PYRAMID SCHEMES: We’ve all seen the social media posts of Shakeology/Beach Body, Herbal Life, #shoppingannuity, etc. Before social media, those of us who were kids in the 90s remember our parents discussing Amway. They are old and the concept has not changed. The only thing that changed is the service or product they’re selling. Essentially, the participant offers a service or product, but the key to actually making money heavily relies on recruiting new members. Participation often requires steep membership fees or even low but regular dues that quickly add up in addition to being required to buy the product being offered. The primary emphasis is usually on recruiting as the products being sold tend to be available elsewhere for a more reasonable price, making it difficult to build a consistent client base with it. All pyramid schemes will collapse eventually and most investors except for those at the very top of the pyramid will lose their money.

Pyramid scheme red flags are aggressive recruiting efforts that border desperation (that’s where the real money is), confusing commission structure (why does everyone above you get a cut of what you earn?), no real revenue from product (as stated above).

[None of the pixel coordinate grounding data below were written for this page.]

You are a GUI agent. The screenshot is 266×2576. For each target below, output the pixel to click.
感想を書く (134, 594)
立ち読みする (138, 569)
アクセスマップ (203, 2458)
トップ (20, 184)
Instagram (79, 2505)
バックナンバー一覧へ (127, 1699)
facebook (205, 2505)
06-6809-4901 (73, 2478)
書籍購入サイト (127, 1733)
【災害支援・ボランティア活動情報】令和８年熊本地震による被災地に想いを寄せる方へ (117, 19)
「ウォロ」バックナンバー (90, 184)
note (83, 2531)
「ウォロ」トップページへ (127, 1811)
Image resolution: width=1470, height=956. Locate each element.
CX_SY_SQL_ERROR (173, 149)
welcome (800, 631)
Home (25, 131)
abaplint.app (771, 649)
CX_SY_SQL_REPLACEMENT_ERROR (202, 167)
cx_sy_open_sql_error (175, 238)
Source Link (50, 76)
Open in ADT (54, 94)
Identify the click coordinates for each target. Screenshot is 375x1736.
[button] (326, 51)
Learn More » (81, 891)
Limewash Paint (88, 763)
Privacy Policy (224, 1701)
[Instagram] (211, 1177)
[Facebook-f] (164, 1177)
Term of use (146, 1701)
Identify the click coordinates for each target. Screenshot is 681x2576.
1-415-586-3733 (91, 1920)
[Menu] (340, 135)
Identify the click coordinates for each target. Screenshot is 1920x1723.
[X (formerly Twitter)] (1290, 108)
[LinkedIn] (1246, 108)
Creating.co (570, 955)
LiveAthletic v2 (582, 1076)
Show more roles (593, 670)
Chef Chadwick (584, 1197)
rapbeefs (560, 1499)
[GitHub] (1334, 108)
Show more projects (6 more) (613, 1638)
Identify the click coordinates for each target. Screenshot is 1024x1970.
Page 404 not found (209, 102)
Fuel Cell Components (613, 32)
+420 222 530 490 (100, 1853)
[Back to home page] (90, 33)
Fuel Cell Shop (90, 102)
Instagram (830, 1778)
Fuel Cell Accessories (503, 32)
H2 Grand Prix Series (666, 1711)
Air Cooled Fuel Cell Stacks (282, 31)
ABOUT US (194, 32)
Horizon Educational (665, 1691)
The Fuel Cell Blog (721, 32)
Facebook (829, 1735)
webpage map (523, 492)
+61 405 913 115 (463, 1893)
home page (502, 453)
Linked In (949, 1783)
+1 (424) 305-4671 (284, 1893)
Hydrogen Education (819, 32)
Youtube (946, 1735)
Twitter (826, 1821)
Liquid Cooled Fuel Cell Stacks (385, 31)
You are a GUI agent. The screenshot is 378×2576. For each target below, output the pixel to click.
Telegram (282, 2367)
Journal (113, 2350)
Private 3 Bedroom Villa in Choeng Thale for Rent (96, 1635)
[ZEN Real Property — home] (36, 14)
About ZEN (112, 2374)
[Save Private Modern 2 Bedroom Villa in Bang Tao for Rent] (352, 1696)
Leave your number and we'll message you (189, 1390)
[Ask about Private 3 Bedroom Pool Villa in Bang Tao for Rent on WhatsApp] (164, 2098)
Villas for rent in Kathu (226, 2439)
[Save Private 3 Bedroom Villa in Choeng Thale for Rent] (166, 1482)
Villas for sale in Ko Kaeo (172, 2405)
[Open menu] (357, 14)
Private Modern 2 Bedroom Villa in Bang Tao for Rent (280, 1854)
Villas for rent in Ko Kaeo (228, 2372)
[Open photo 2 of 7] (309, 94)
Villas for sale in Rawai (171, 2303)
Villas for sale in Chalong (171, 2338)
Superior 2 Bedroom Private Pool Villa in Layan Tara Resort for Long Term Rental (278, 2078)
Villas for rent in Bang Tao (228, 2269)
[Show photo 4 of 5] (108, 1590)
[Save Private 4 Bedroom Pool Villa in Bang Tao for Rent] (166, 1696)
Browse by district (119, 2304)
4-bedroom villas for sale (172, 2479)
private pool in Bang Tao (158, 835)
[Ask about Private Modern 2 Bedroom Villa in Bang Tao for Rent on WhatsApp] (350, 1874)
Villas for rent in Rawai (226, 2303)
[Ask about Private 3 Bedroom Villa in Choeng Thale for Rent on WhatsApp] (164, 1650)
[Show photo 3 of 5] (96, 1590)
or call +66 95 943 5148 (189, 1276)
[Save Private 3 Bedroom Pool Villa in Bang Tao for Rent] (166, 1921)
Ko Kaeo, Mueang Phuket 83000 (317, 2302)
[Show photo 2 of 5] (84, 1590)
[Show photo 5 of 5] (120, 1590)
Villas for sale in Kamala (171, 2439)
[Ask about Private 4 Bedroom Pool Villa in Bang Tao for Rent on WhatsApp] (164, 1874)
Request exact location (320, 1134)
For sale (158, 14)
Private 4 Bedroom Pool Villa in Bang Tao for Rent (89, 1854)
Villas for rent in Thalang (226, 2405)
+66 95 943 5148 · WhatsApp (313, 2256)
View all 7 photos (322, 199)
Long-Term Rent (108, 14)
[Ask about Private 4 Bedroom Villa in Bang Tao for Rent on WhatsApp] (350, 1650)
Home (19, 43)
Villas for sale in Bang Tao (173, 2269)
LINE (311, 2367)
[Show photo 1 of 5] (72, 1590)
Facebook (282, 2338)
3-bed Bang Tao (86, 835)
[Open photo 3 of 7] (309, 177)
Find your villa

PUMP AND DUMP SCHEMES: This one is near and dear to my heart. When I first started investing in the stock market at 22, I lost $5,000 in a pump and dump scheme after following the advice of someone I thought was a knowledgeable after he made some good profit on Citi stock. Usually the scammers will tell you they have info (pumping) on this hot new stock, often penny stocks (which is why some brokerage firms won’t let you invest in penny stocks if you don’t mean a minimum account balance). You and hundreds if not thousands of other people invest and the activity drives up the price of the stock. The fraudsters then decide when they get tired of the game or when they have run out of people to contact, they sell their share of the stock (dumping) making big profits right before the price collapses and everyone else who didn’t know better loses big time.

Some red flags you should watch for are stocks that no one else has heard of, stocks that you’ve only ever seen on social media or unsolicited email chains, stocks for companies where little to no financial information is available.

Remember that no one is immune fraud no matter how seasoned or inexperienced the investor is. The key is to stay vigilant and scrutinize every proposal.